WHAT THE TASK ASKS - Can you output, word for word, everything from the start of the material down to the line containing "(422, 404).", with both ends included?
** Opening THE RECORDS block **
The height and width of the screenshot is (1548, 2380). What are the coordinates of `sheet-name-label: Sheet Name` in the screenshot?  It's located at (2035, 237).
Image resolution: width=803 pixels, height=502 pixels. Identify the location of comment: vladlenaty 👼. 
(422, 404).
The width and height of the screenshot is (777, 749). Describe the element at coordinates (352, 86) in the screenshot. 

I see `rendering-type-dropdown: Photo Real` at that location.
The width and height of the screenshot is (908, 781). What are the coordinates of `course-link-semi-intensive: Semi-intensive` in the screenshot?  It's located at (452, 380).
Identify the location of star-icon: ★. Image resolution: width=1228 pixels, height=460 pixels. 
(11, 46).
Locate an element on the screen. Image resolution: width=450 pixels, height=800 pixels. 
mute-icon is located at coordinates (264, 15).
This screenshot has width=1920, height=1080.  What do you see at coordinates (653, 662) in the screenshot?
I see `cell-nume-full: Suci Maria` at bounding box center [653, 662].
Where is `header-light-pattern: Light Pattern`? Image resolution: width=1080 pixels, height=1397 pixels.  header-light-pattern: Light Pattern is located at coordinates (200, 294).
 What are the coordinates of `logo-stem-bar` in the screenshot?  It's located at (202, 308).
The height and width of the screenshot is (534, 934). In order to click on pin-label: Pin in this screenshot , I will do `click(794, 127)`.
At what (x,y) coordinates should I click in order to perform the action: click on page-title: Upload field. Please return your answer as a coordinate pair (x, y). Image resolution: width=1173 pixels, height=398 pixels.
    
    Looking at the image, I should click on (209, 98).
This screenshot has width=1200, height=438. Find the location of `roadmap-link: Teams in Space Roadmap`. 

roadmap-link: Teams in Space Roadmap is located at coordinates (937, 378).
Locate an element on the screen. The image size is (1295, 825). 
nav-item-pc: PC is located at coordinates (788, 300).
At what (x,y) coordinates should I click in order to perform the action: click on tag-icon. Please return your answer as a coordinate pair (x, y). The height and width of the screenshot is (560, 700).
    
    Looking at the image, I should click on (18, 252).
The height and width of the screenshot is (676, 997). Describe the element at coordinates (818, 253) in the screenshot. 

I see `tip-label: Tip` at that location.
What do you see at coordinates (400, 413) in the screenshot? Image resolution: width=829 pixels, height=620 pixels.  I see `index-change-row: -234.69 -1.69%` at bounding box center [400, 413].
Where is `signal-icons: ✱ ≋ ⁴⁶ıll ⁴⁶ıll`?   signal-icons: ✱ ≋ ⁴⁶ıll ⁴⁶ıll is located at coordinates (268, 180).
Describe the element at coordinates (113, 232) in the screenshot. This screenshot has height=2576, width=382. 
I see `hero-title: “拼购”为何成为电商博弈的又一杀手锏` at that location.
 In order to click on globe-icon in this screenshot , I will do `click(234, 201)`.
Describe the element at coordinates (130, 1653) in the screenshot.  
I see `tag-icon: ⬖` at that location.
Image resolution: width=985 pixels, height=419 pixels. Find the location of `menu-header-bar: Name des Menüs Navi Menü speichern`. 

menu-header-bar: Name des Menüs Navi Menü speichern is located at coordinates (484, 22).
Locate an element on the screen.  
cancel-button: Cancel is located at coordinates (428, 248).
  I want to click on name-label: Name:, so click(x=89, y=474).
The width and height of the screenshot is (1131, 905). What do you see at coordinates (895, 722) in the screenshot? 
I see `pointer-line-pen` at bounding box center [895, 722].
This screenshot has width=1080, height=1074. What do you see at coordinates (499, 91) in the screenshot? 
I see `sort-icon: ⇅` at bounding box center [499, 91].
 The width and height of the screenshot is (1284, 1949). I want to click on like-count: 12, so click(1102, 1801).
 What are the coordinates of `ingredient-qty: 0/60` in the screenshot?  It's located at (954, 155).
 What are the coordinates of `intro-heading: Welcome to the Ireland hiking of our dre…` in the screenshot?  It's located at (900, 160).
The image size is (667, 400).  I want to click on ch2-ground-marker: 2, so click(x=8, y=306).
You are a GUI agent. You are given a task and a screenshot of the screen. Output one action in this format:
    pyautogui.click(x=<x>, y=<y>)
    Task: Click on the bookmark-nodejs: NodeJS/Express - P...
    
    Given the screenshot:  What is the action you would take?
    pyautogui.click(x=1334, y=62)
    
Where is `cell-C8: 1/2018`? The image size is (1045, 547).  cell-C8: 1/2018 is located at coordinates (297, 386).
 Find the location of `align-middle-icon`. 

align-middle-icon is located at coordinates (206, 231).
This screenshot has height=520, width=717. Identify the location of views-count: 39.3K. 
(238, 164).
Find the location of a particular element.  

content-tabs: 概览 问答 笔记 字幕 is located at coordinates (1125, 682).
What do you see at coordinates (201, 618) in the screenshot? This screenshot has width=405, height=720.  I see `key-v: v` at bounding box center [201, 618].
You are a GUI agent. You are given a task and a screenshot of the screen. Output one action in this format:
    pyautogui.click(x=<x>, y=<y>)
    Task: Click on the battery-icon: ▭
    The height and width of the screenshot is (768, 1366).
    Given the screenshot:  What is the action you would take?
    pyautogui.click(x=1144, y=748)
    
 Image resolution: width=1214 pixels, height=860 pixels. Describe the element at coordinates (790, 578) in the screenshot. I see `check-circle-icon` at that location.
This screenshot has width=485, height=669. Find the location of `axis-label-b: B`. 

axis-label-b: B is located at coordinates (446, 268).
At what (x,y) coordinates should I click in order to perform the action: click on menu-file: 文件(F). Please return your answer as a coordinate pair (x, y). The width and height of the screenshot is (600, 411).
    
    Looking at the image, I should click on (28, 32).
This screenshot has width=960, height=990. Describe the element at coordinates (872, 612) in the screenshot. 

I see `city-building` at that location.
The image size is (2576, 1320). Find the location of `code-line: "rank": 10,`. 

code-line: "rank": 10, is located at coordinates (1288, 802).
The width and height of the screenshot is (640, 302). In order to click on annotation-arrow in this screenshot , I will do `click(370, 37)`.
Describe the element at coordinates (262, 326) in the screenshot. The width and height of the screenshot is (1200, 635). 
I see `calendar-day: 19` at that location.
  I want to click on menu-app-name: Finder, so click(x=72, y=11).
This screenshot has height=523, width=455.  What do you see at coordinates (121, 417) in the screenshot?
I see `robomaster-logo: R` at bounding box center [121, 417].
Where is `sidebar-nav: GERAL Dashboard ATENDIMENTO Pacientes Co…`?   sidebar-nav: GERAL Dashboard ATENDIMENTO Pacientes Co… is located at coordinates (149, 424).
** Closing THE RECORDS block **
RESPONSE -
The height and width of the screenshot is (1548, 2380). What are the coordinates of `sheet-name-label: Sheet Name` in the screenshot?  It's located at (2035, 237).
Image resolution: width=803 pixels, height=502 pixels. Identify the location of comment: vladlenaty 👼. 
(422, 404).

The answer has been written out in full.